[Collected data]
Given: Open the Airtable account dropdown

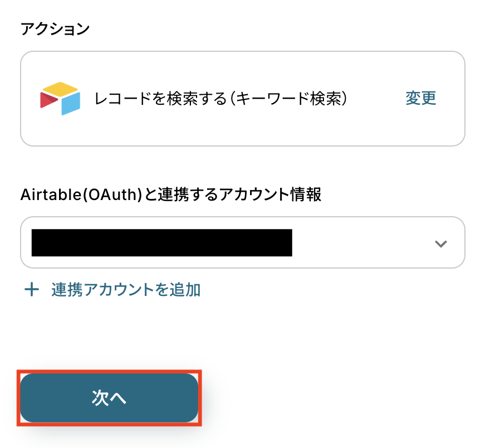Looking at the screenshot, I should 242,243.
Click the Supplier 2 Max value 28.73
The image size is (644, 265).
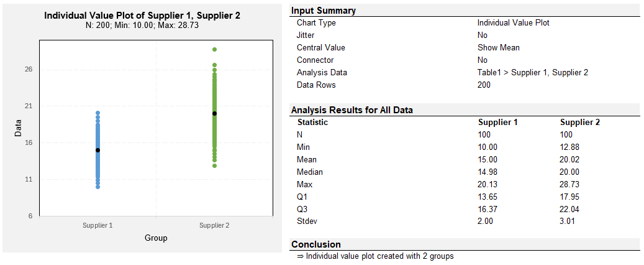pos(569,184)
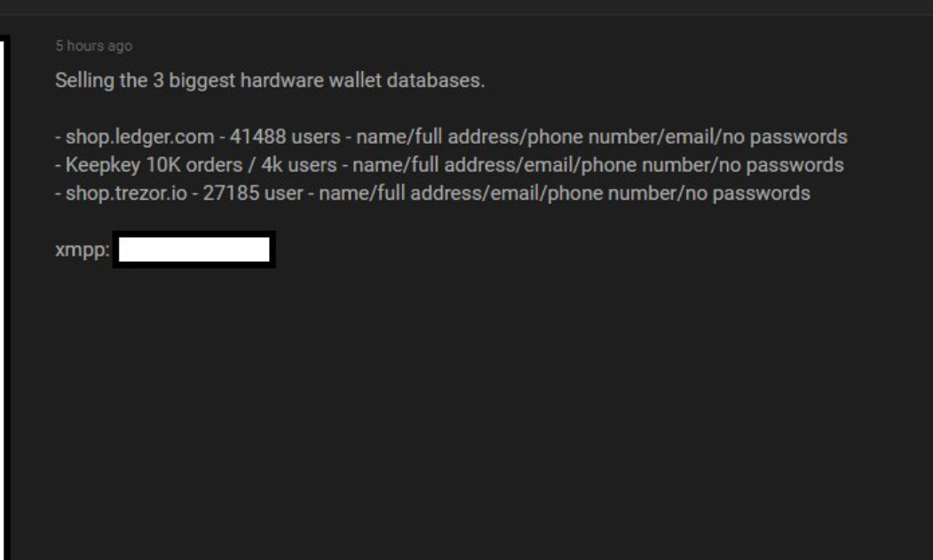Click the redacted white box after xmpp
The image size is (933, 560).
tap(194, 249)
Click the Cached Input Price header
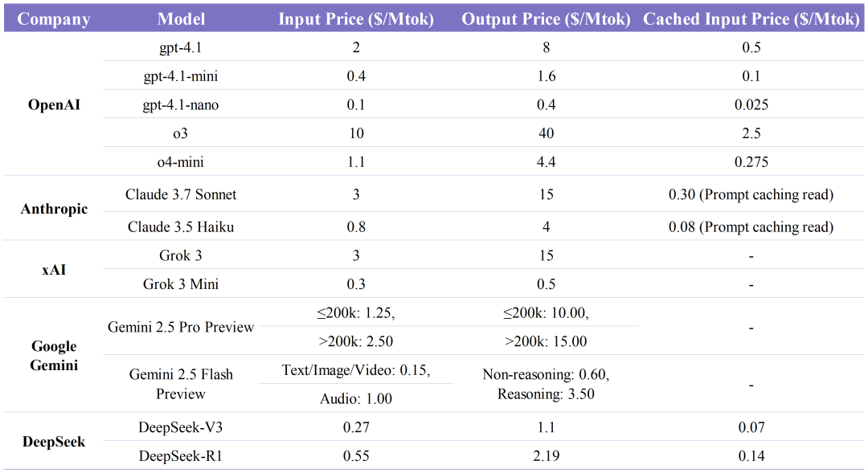This screenshot has height=473, width=868. tap(751, 19)
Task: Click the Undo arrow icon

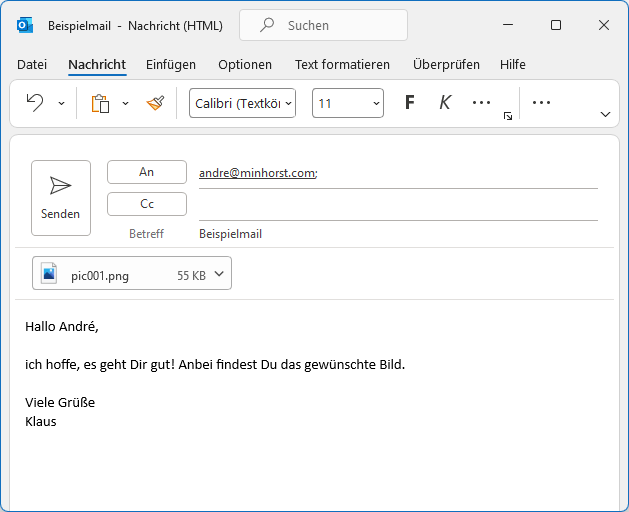Action: pos(35,103)
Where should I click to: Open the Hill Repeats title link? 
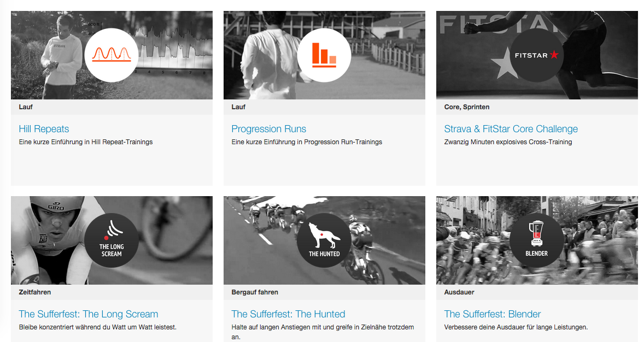pos(44,129)
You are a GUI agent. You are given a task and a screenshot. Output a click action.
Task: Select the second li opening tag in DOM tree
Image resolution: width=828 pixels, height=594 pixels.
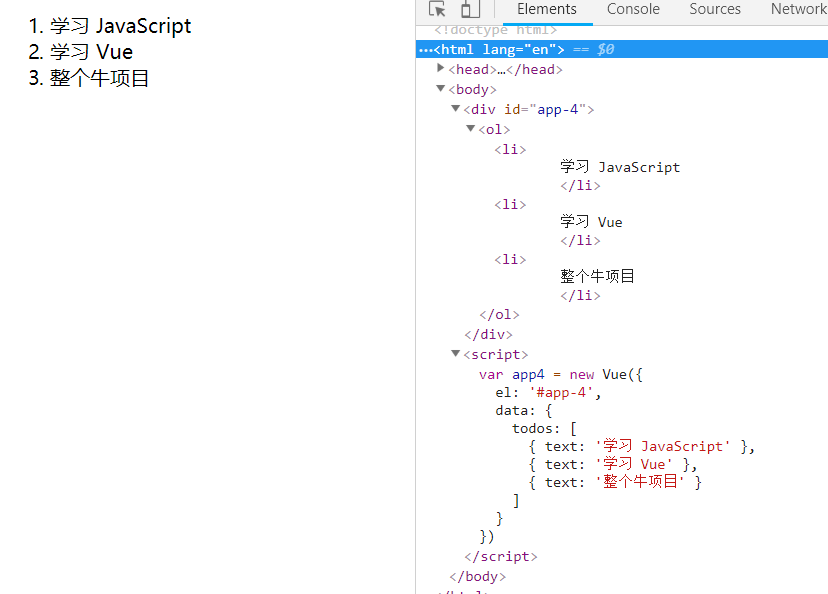pyautogui.click(x=510, y=204)
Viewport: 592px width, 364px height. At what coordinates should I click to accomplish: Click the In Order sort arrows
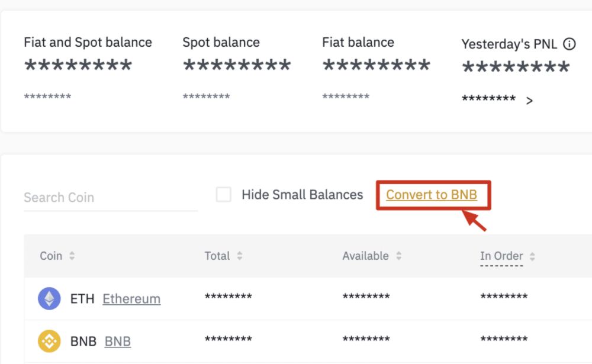click(x=532, y=256)
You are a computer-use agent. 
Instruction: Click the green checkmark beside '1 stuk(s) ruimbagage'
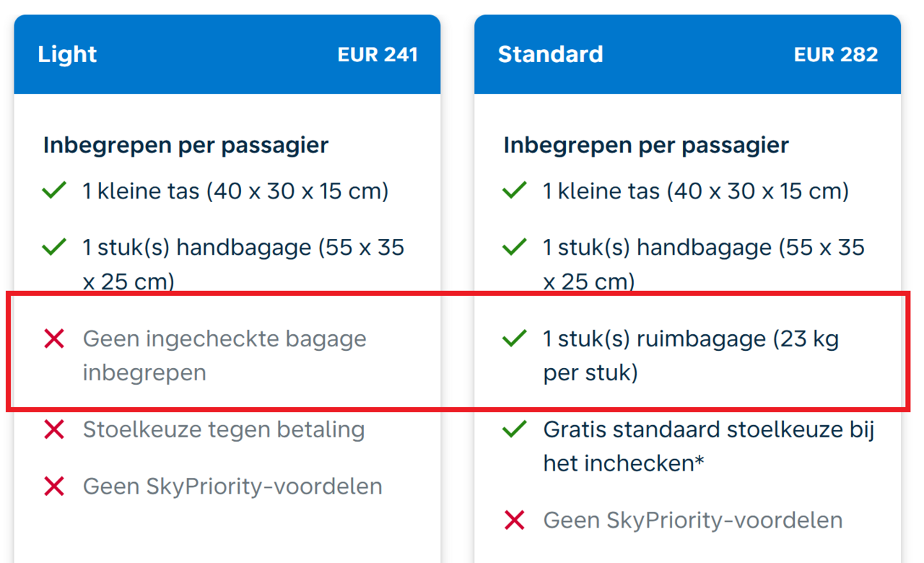(x=514, y=339)
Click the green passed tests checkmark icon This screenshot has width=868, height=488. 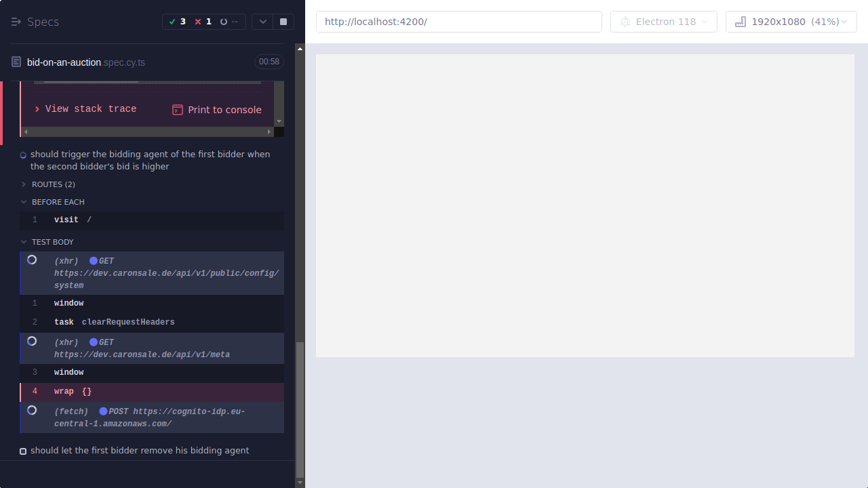pos(173,21)
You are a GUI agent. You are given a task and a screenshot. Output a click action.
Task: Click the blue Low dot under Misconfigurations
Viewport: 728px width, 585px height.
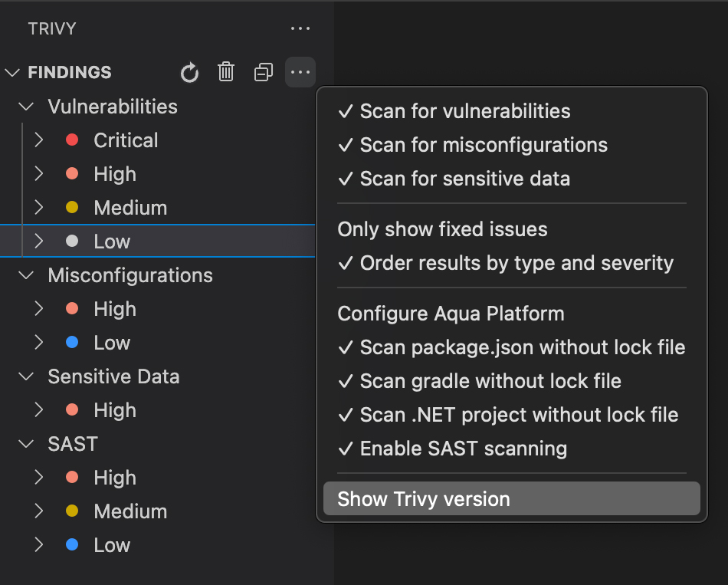pos(71,342)
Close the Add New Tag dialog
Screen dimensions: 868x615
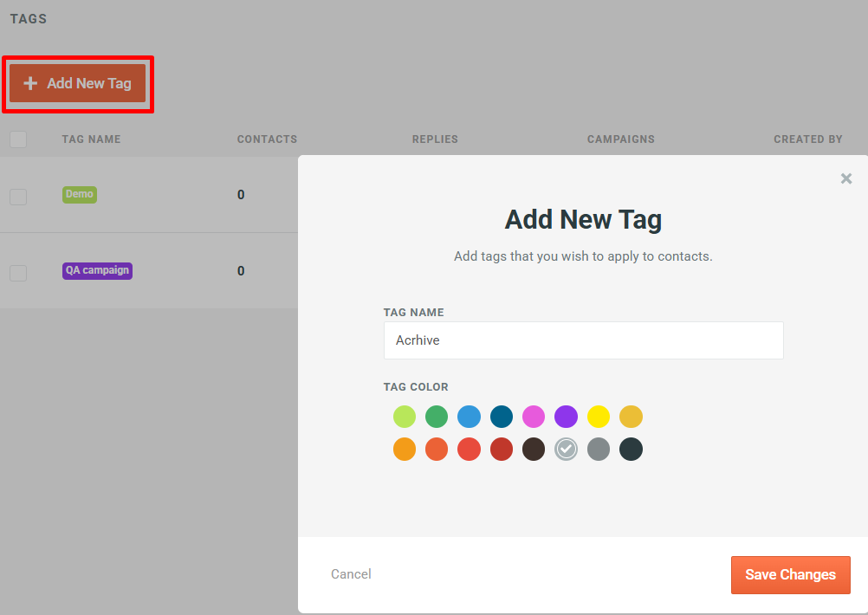click(845, 178)
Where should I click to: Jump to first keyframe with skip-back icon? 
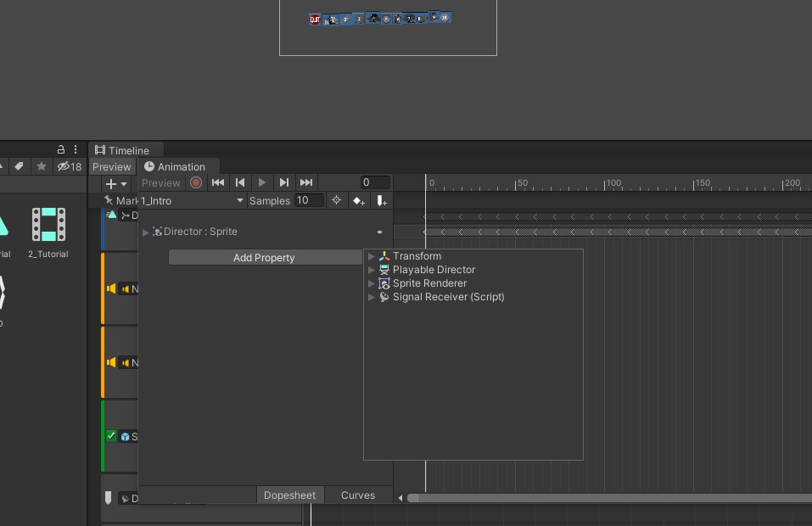tap(218, 182)
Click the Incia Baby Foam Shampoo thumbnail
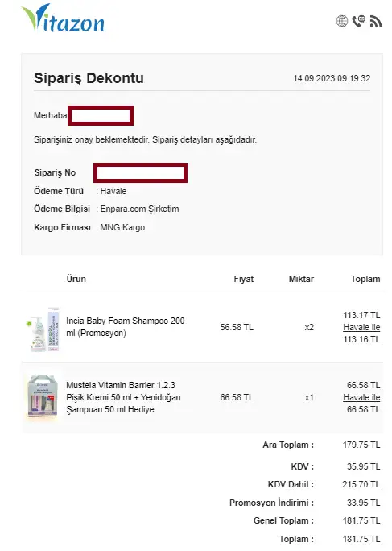The width and height of the screenshot is (392, 551). point(43,329)
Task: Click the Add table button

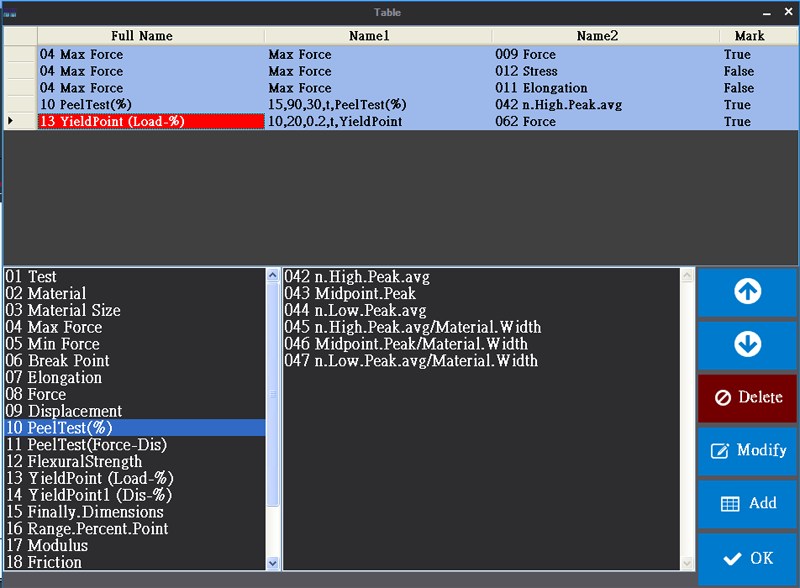Action: (747, 503)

▸ **Description of the task**
Copy the lines starting at the line that contains "Click the Incia Baby Foam Shampoo thumbnail" and running to the final line of the entries, inclusive; omit all pictures.

▸ **The completed task**
Click the Incia Baby Foam Shampoo thumbnail
The width and height of the screenshot is (392, 551). point(43,329)
Task: Click the Add table button

Action: (747, 503)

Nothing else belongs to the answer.